═══ BAGIAN DOKUMEN ═══

Vatikan, VIVA – Paus Fransiskus meninggal dunia pada Senin pagi waktu setempat dalam usia 88 tahun. Pemimpin tertinggi Gereja Katolik ini wafat setelah menjalani perawatan selama 38 hari di Rumah Sakit Gemelli akibat pneumonia ganda.
“Pukul 7.35 pagi ini, Uskup Roma, Fransiskus, kembali ke rumah Bapa. Seluruh hidupnya didedikasikan untuk melayani Tuhan dan Gereja-Nya,” kata Kardinal Kevin Farrell, camerlengo Vatikan, dari kapel Domus Santa Marta, tempat Paus Fransiskus tinggal yang dikutip AP News.
Lonceng berdentang di berbagai gereja di Roma sebagai tanda penghormatan terakhir bagi sosok yang selama lebih dari satu dekade memimpin Gereja Katolik dengan semangat reformasi, kerendahan hati, dan keberpihakan pada kaum marginal.
Paus Fransiskus saat tinggalkan Indonesia
Photo :
- AP Photo/Tatan Syuflana
Paus Pertama dari Amerika Latin
Lahir dengan nama Jorge Mario Bergoglio di Buenos Aires, Argentina, Paus Fransiskus terpilih sebagai pemimpin Gereja Katolik pada 13 Maret 2013.
Ia menjadi Paus pertama dari Amerika Latin, dari ordo Jesuit, dan juga yang pertama memilih nama Fransiskus, terinspirasi dari Santo Fransiskus dari Assisi simbol kesederhanaan, perdamaian, dan cinta terhadap kaum miskin serta alam.

═══ DATA BARIS ═══

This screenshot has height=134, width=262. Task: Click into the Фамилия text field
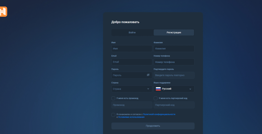point(174,49)
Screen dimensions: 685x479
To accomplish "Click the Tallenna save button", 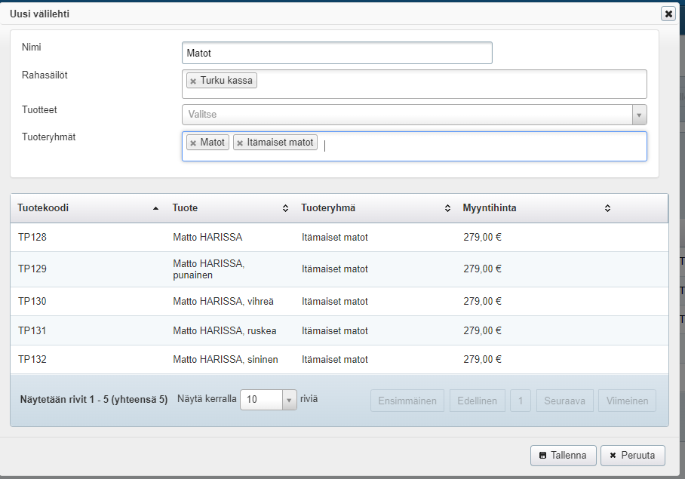I will coord(564,456).
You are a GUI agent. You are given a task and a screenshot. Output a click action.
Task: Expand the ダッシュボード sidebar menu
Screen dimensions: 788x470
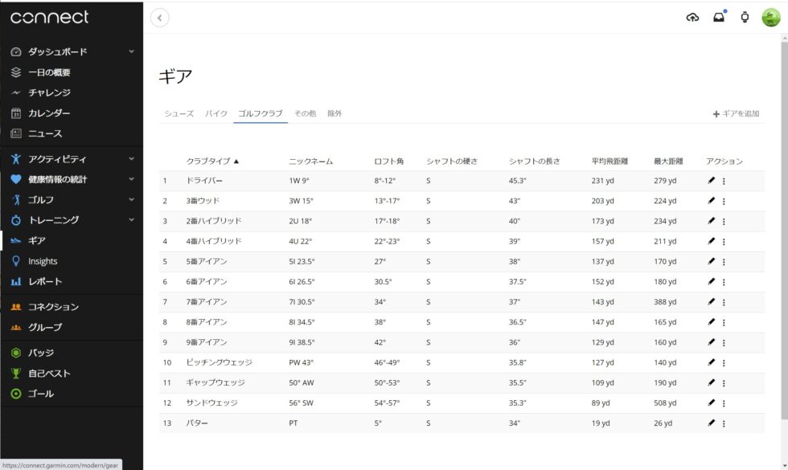tap(132, 52)
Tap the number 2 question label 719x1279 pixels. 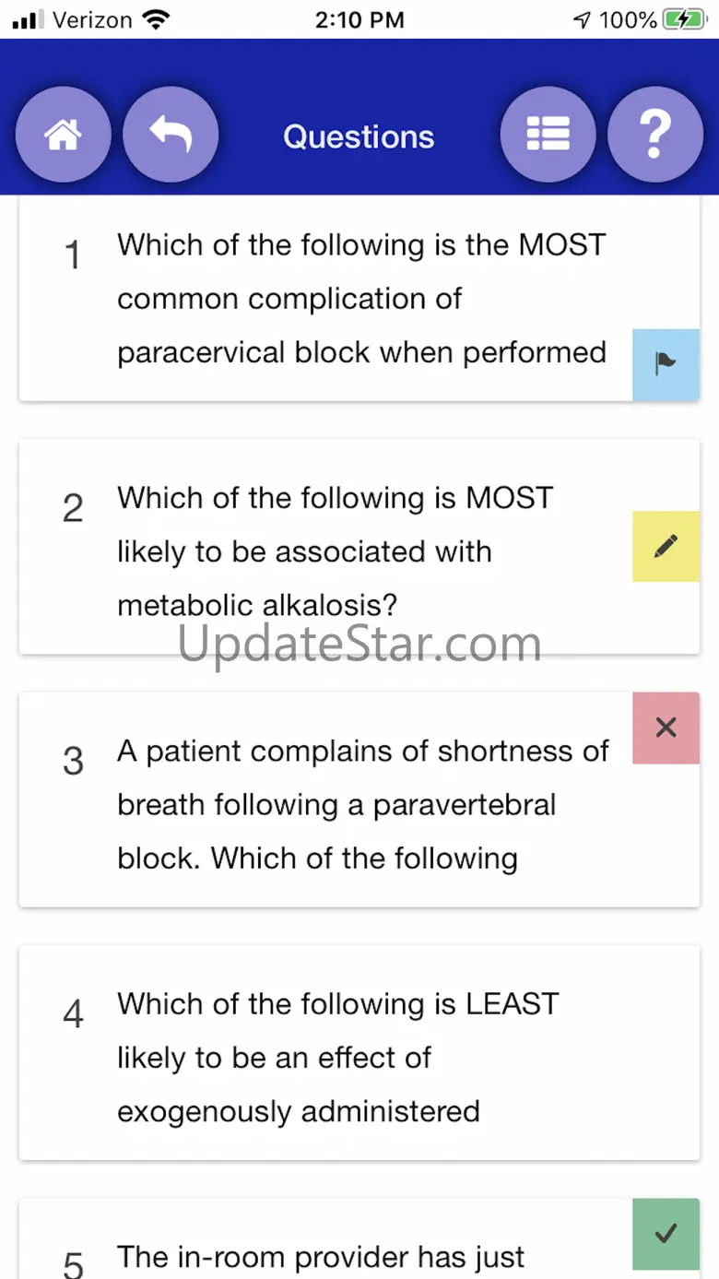coord(73,509)
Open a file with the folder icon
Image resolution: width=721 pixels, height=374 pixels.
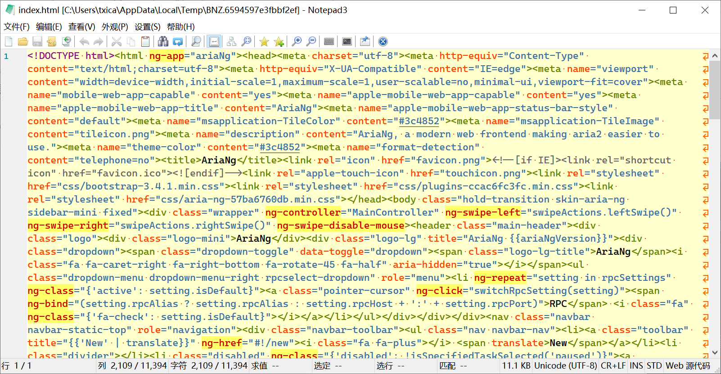[23, 42]
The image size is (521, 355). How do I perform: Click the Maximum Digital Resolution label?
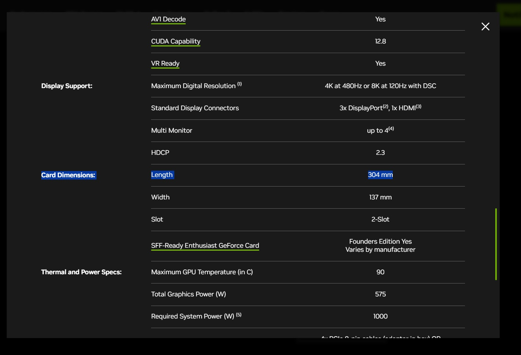point(193,86)
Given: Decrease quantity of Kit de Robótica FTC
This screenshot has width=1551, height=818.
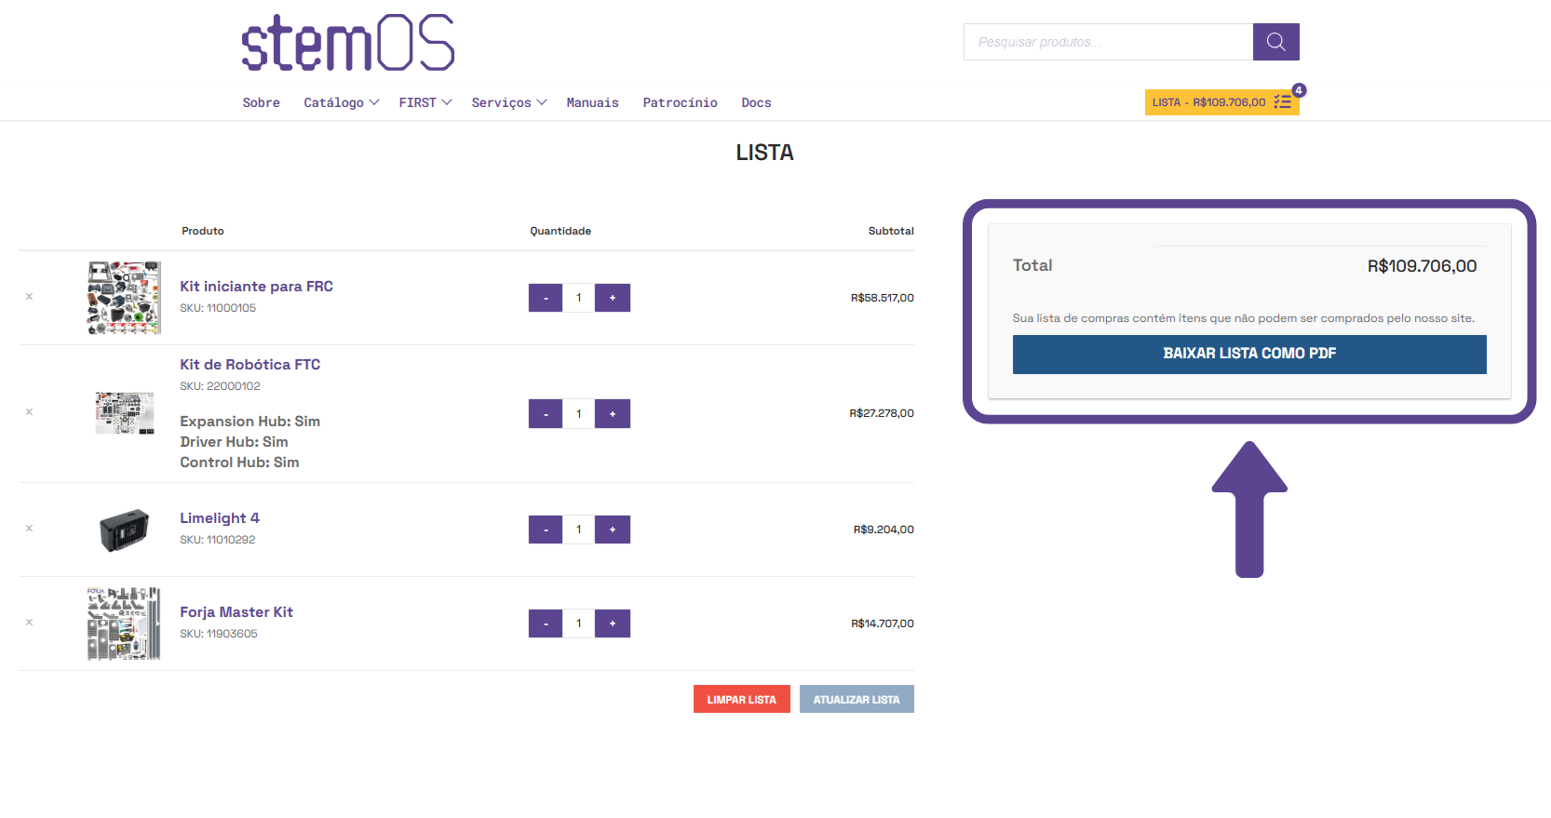Looking at the screenshot, I should [x=546, y=413].
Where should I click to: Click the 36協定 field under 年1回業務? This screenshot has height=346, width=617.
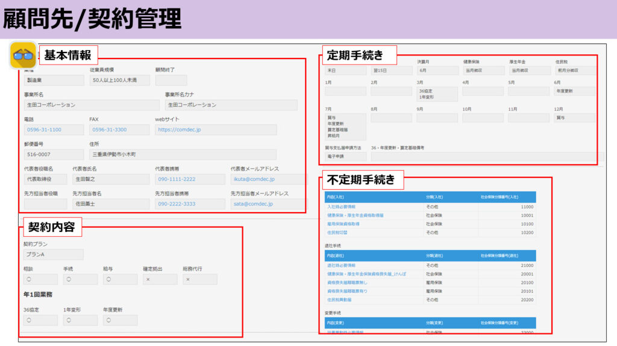(x=40, y=320)
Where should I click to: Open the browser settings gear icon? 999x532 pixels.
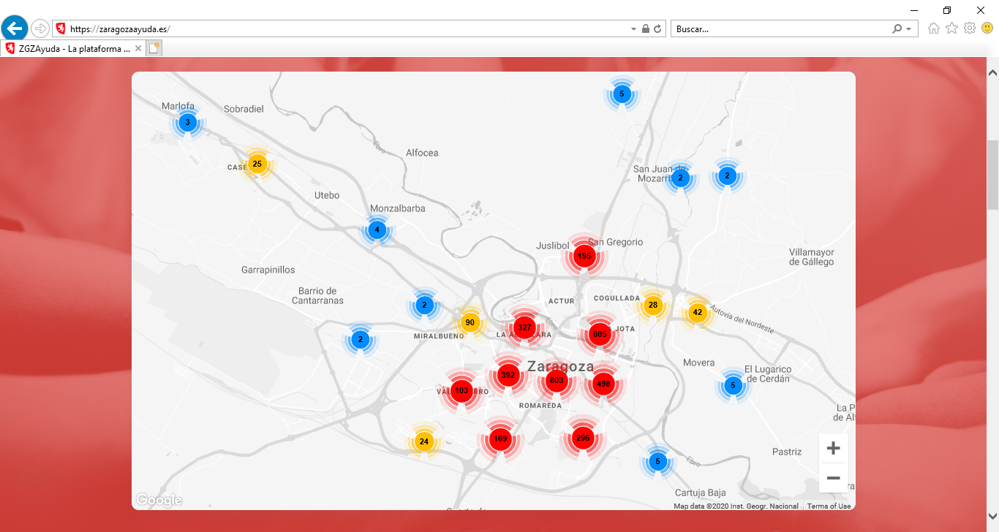pyautogui.click(x=970, y=29)
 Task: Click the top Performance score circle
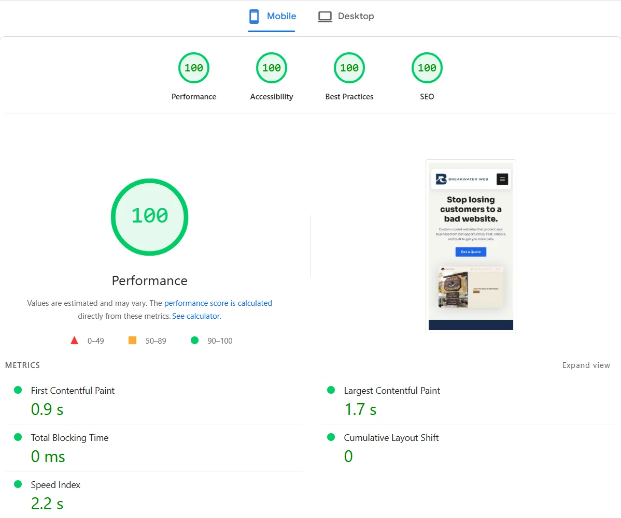point(194,68)
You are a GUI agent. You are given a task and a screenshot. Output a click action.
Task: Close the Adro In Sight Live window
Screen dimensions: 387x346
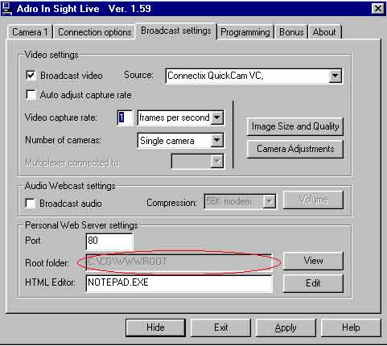377,9
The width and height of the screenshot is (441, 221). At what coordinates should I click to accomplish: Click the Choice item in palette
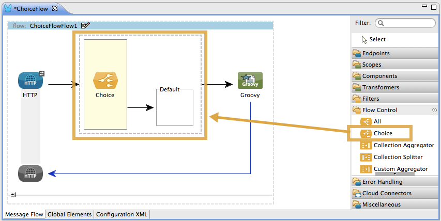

═══

TUJUAN TUGAS: Tulis ulang bagian berita tentang wafatnya Paus Fransiskus dari "Paus Fransiskus saat" sampai "13 Maret 2013.". Tukar kata "terpilih" dengan "diangkat".

JAWABAN ANDA:
Paus Fransiskus saat tinggalkan Indonesia
Photo :
- AP Photo/Tatan Syuflana
Paus Pertama dari Amerika Latin
Lahir dengan nama Jorge Mario Bergoglio di Buenos Aires, Argentina, Paus Fransiskus diangkat sebagai pemimpin Gereja Katolik pada 13 Maret 2013.